Скрипнула дверь, и вошла жена майора в погонах капитана медицинской службы. Взглянув на меня, она тоже улыбнулась, затем, повернувшись к девушкам, строго сказала:
— Что же вы смеетесь? Ничего особенного. Человек с передовой. Наверное, хотела гостинцев отнести своим товарищам, ну вот и… А виноваты в этом вы, цокотухи. Вчера за столом подзадоривали ее: «До дна, до дна!» Вот она и порастеряла свои гостинцы, — добродушно улыбнулась военврач. — Хорошо вам здесь при тылах воевать, — продолжала, обращаясь к девушкам, капитан. — А им там знаете как приходится на передовой! Как заладили эти дожди, так вы там, наверное, изголодались уже на сухарях да на концентратах, да, Сычева? — ласково спросила она меня.

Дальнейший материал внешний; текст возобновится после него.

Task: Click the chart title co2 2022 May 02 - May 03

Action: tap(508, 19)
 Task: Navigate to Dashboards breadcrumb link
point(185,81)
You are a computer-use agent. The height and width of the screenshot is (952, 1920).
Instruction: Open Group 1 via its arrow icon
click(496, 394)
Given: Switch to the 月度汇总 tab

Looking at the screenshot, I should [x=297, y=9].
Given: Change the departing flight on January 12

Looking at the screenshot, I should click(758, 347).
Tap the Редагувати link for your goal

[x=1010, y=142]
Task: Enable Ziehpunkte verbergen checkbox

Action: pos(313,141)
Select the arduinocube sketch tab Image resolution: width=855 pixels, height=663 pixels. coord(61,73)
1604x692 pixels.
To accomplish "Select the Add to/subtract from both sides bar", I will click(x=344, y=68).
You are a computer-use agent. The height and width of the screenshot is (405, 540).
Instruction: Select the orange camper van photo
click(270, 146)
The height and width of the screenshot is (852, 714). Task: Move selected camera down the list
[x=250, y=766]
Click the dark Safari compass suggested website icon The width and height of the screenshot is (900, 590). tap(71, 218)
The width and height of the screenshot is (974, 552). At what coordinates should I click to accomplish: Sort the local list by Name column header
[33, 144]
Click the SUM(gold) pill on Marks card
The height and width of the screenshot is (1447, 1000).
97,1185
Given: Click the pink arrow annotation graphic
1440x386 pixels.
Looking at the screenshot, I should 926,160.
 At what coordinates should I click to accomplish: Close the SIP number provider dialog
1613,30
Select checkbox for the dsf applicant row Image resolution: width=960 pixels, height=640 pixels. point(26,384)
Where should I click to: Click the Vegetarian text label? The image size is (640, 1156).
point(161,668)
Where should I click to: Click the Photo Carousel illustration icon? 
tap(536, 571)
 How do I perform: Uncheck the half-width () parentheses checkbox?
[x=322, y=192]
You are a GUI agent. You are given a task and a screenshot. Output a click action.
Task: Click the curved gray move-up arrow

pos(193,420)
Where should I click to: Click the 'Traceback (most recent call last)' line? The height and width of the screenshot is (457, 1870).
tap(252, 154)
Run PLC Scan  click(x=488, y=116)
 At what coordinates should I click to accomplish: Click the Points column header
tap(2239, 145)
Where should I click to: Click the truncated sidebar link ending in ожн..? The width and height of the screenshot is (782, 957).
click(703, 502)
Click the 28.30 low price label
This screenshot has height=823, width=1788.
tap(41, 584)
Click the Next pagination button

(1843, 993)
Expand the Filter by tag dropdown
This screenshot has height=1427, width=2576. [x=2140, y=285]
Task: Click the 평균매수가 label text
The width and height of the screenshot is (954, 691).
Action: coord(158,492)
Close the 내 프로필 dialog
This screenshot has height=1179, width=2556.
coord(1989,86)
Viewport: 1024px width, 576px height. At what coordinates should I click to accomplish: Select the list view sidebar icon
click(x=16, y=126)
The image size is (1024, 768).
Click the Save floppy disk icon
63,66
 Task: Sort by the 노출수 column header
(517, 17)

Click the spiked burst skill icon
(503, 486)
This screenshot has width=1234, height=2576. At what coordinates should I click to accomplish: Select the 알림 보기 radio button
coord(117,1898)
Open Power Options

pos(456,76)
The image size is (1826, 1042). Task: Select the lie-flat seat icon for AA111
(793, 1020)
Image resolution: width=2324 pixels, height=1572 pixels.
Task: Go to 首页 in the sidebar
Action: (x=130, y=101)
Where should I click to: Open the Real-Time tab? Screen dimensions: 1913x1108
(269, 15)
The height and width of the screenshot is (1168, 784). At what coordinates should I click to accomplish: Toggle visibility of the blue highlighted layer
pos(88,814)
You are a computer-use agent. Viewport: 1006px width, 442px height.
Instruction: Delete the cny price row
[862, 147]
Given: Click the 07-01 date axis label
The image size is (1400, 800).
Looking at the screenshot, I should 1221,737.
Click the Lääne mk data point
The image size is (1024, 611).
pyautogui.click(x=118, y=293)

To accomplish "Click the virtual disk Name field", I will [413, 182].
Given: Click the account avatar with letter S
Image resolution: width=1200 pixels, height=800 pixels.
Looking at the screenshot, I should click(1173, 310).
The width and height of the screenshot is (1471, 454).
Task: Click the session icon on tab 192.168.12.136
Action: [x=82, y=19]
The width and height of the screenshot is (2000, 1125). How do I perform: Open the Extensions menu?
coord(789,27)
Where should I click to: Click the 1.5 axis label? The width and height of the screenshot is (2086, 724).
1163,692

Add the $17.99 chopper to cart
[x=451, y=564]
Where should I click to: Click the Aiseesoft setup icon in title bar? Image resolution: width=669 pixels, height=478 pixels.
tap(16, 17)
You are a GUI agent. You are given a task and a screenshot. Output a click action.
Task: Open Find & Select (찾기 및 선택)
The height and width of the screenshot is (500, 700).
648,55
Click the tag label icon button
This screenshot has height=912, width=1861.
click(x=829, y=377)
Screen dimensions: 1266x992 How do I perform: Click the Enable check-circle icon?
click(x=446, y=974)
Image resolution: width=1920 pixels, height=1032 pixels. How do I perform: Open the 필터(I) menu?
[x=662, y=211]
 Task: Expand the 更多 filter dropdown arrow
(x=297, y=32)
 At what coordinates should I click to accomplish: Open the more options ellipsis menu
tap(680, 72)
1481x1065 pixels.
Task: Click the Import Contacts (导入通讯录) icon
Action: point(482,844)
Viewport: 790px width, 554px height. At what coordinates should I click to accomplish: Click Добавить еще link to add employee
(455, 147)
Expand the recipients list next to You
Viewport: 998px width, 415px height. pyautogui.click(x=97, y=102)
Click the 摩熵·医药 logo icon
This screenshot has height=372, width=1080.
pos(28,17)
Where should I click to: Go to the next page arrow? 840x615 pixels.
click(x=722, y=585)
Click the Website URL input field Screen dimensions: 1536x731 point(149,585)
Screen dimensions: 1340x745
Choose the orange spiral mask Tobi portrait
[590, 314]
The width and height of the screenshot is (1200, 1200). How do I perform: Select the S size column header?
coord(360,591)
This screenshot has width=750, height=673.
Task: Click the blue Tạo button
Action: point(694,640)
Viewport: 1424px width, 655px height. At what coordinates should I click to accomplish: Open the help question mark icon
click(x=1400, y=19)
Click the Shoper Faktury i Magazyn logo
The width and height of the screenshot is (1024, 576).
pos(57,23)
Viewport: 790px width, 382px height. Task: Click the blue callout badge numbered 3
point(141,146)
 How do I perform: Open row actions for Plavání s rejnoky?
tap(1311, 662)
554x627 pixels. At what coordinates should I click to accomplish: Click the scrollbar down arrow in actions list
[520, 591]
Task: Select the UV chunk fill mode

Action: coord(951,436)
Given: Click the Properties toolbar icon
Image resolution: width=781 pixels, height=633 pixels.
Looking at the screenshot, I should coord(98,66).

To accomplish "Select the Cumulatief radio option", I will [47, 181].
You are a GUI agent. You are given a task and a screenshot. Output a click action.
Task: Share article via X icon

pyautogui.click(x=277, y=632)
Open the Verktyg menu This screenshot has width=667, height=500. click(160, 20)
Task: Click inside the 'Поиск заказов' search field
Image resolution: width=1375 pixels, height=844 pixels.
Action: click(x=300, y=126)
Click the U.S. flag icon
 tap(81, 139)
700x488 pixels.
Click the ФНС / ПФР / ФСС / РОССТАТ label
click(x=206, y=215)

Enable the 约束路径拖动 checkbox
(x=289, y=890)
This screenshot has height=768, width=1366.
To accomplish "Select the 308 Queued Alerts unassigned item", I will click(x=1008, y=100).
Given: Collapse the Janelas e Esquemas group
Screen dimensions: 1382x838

— Да, — кивнула я, не поднимая глаз.
— Фронтовики народ дружный. Вам что, — продолжала военврач выговаривать девушкам. — Вы здесь в городе обжились, как дома. Платьев каких-то бальных понашили, туфель. Вчера вырядились, я так и ахнула. Стыдно мне было за вас, глупых. Я уж хотела заставить вас пойти переодеться, да майор заступился. Чтобы я больше таких вещей не видела!
— Хотелось хотя бы на один вечер забыть про эту проклятую войну, — насупившись, проговорила одна из девушек.
Другие пристыженно молчали.
— А это дело мы исправим, — сказала военврач, увидев, что я снова начинаю собирать в карманы рассыпанное на диване. — Ну-ка, — обратилась она к девушкам, — упаковать хороших подарков на передовую, сколько Сычева донесет.
— А нас здесь трое, — обрадовалась я.
— Вот и хорошо. Пойдемте к начальнику штаба, пусть он выпишет из нашего пайка.
И девушки вышли за капитаном.
Вскоре кудрявая блондиночка вернулась и снова села за свою машинку.
— Скажите, девушка, — тихо спросила я ее. — Я вчера никаких дел не натворила, после того как допила бокал? Ничего не помню.
Девушка опять засмеялась.
— Нет, ничего особенного. Вы сразу стали очень веселая и начали петь «Синий платочек» и «Как братья с фашистом дерутся жестоко». А потом стали плясать цыганочку.
— Какой ужас! — прошептала я.
— Почему? Вы очень хорошо плясали. А потом захотели спать, и капитан отвела вас сюда, в эту комнату.
— Хорошая она, видно, женщина, — сказала я.
— Конечно, — подтвердила девушка. — Мы ее все любим.
…Когда я на легковой машине подъезжала к офицерскому общежитию, лейтенанты в ожидании меня уже стояли на улице.